Replacement of the catalytic base Glu400 by glutamine in glucoamylase from Aspergillus niger affects both substrate ground-state binding and transition- state stabilization. Compared to those of the wild-type enzyme, K(m) values for maltose and maltoheptaose are 12- and 3-fold higher for the Glu400→Gln mutant, with k(cat) values 35- and 60-fold lower, respectively, for the same substrates. This unusually high residual activity for a glycosylase mutant at a putative catalytic group is tentatively explained by a reorganization of the hydrogen bond network, using the crystal structure of the related Aspergillus awamori var.
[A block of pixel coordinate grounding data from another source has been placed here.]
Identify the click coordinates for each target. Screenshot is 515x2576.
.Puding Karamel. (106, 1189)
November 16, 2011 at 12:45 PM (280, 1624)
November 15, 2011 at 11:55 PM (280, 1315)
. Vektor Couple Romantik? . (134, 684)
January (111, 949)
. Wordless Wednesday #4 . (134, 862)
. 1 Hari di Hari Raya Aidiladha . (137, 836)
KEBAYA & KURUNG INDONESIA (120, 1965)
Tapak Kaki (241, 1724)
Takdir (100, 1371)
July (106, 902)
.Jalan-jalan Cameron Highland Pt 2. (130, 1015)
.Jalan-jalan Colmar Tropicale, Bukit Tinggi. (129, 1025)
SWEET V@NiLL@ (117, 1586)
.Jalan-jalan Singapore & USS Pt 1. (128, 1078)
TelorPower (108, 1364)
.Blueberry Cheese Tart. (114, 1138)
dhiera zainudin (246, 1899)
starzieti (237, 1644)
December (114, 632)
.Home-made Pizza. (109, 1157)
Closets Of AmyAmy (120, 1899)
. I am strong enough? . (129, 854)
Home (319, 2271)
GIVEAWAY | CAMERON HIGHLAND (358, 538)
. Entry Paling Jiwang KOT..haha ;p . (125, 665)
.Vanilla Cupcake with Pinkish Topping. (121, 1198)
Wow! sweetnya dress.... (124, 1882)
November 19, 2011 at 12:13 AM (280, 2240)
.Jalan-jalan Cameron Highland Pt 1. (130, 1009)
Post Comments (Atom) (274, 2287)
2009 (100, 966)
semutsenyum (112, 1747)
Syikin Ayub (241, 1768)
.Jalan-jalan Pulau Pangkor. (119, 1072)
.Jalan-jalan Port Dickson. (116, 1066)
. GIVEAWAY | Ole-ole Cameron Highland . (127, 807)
X100 glucoamylase in complex with 1-deoxynojirimycin [Harris, E. M. S., Aleshin, A. E., Firsov, L. M., and Honzatko, R. B. (1993) Biochemistry 32, 1618-1626]. Supposedly Gln400 in the mutant hydrogen bonds to the invariant Tyr48, as does Glu400 in the wild-type enzyme. For Tyr48→Trp A. niger glucoamylase k(cat) is reduced 80-100-fold, while K(m) is increased only 2-3-fold. Gln401 also hydrogen bonds to Glu400, but its mutation to glutamic acid has only a minor effect on activity. The Tyr48→Trp and Glu400→Gln glucoamylases share particular features in displaying unusually high activity below pH 4.0-which reflects lack of the wild-type catalytic base function-and unusually low binding affinity at subsite 2. Both mutants have lost 13-16 kJ mol-1 in transition-state stabilization energy. The Glu400→Gln mutant confirms the role of Glu400 in catalysis, and mutation of Tyr48 suggests that this side chain is functionally linked to Glu400 and is important for maintaining the active site geometry and for stabilization of an oxocarbonium ion substrate intermediate. The properties of the glucoamylase mutants are compared with results of mutational analysis in other carbohydrases.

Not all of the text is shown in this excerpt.